29.11.21

Brexit: a tentação do precipício

A União Europeia, é preciso reconhecer, tem resistido com infinita paciência às constantes provocações e ameaças do Governo de Boris Johnson, bem como às suas repetidas violações dos compromissos assumidos no Acordo de Saída da União Europeia, em especial no Protocolo da Irlanda do Norte.

Como relator do Parlamento Europeu para a implementação do Acordo do Brexit e único eurodeputado português pertencente ao Grupo de Coordenação para o Reino Unido, tenho acompanhado de perto toda esta infindável turbulência, que semeia uma permanente insegurança na vida dos cidadãos e das empresas e chega ao ponto de brincar com o fogo, pondo em risco as conquistas do processo de paz entre a Irlanda e a Irlanda do Norte, vertidas no célebre Acordo de Sexta-Feira Santa.

Todos os que estiveram sentados à mesa das negociações do Acordo de Saída, incluindo, na parte final, o próprio Boris Johnson, sabiam bem o que estava em causa: para evitar a reposição dos odiosos e traumáticos controlos fronteiriços entre as duas Irlandas, a salvaguarda da integridade das regras do mercado único europeu (obviamente ameaçada pela divergência regulatória decorrente da saída do Reino Unido da União Europeia) impunha que os necessários controlos aduaneiros fossem assegurados pelas próprias autoridades do Reino Unido a montante, no Mar da Irlanda, entre a Irlanda do Norte e a Grã-Bretanha. Foi esse o acordo que o Reino Unido livremente aceitou e assinou, consentindo na sua entrada em vigor como obrigação jurídica de Direito Internacional.

Desde sempre, ficou claro que esses controlos fronteiriços seriam limitados ao estritamente necessário, abrangendo apenas os bens oriundos da Grã-Bretanha que pudessem ter por destino o mercado europeu e não os que, comprovadamente ou pela sua natureza, tivessem por destino a própria Irlanda do Norte.
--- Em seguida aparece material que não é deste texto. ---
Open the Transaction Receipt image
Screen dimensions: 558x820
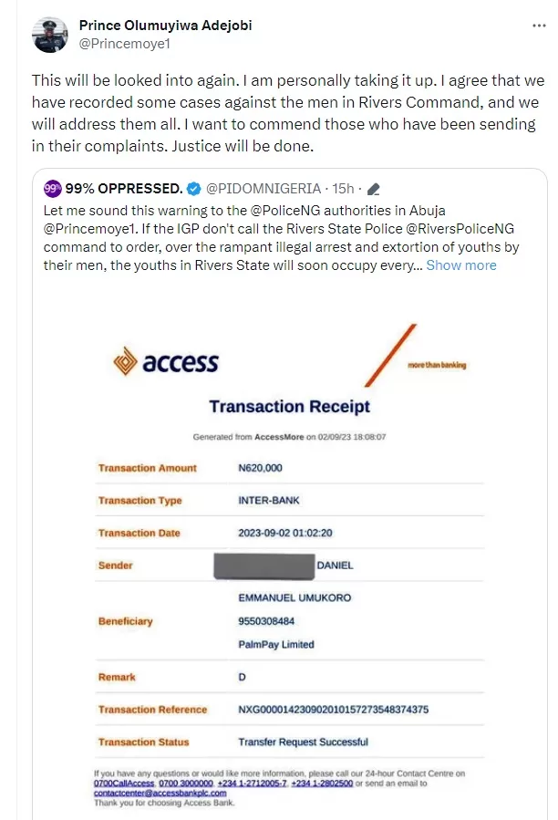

Ainda assim, face às resistências do Reino Unido em dar cumprimento às suas obrigações, a Comissão Europeia foi até aos limites da flexibilidade possível ao apresentar, no passado mês de outubro, uma proposta que aceitava reduzir a burocracia aduaneira em 50% e os controlos sanitários e fitossanitários em 80%, para além de flexibilizar as regras de modo a garantir o abastecimento do mercado da Irlanda do Norte em matéria de medicamentos e produtos farmacêuticos. Não obstante, o Governo de Boris Johnson – para gáudio da sua plateia de “brexiteers” radicais – insiste em alimentar a ideia de uma renegociação do Protocolo da Irlanda do Norte (como David Frost recentemente defendeu em Lisboa) e, entretanto, parece teimar no litígio e nas suas ameaças de ativar o “Artigo 16”, um mecanismo legal que permite às partes, em circunstâncias muito excecionais, desvincular-se do acordado. De tal modo que a própria Confederação da Indústria Britânica, cansada de tanta brincadeira com coisas sérias, teve de vir esta semana apelar ao Governo do Reino Unido para normalizar as relações com a União Europeia e abandonar de vez qualquer intenção de recorrer a esse explosivo Artigo 16.
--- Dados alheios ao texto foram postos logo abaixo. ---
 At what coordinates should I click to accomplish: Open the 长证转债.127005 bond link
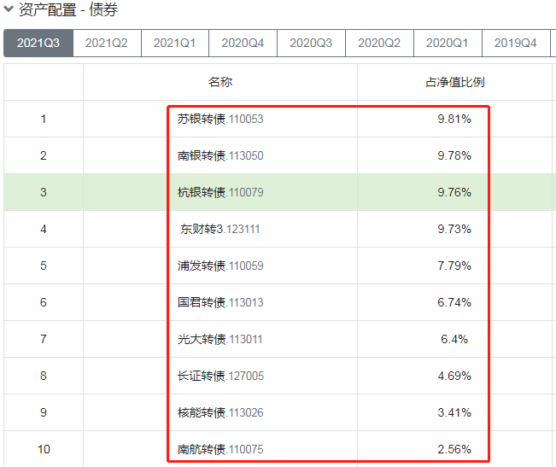coord(220,376)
A manter-se por muito mais tempo esta atitude intransigente e conflituosa do Governo britânico, que não se fica pela Irlanda do Norte antes se estende a outras questões sensíveis como as pescas e certos aspetos dos direitos dos cidadãos, da circulação de pessoas e dos controlos migratórios, uma escalada de tensões e de retaliações pode tornar-se inevitável, ameaçando a boa aplicação do Acordo de Comércio e Cooperação que regula a nova relação política e económica entre a União Europeia e o Reino Unido. Ninguém ganhará com isso. Oxalá do outro lado do Canal da Mancha o bom senso prevaleça sobre a tentação do precipício.

Artigo publicado a 26/11/2021 no Público Online.